Agility is key to software success
Iterative and agile development methods are truly a paradigm shift from the traditional waterfall methods. The skeptics are afraid of change. They are the people sitting atop of the waterfall knowledge pyramid and do not want to let go their position. I always like to reference an old IBM commercial that had a storyline along the lines of “Adapt or Die”, and that is certainly true when it comes to people resisting technology.
I believe that there is very little use for the waterfall methodology when it comes to software (especially SaaS) development. Waterfall methodology is borrowed from traditional project management techniques used in construction, and manufacturing type projects. It was not tailored or adapted for software development; it is primarily used as is.

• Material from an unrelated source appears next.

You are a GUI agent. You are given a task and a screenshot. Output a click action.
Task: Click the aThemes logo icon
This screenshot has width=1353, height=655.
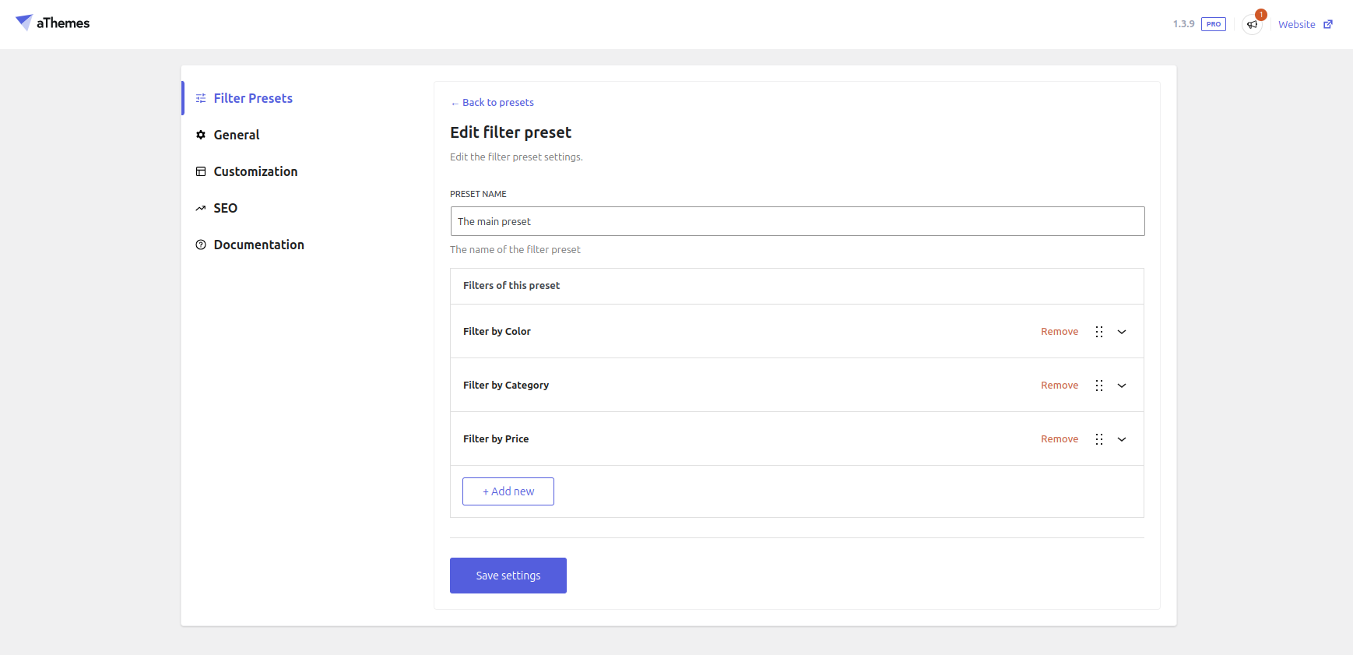[x=24, y=23]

Waterfall methodology is very static and therefore only works well on static projects. Waterfall methodology assumes that given the same set of inputs (requirements, architectural design, resources, and time) all projects will output the same exact results. Sure, that might be true when manufacturing toasters or building homes; however, anyone that has worked on software projects can attest that is certainly not the case.
Every software project is different, even if you are building the same “thing” with the same set of inputs; the results are almost guaranteed to differ. Software development is a very dynamic process that is constantly adapting to new technology, market changes, and newfound knowledge. It simply does not make sense to constrain and manage a dynamic process using a static methodology. Using a waterfall methodology to manage software projects is like putting square wheels on a car and expecting it to roll smoothly. It’s just not gonna happen.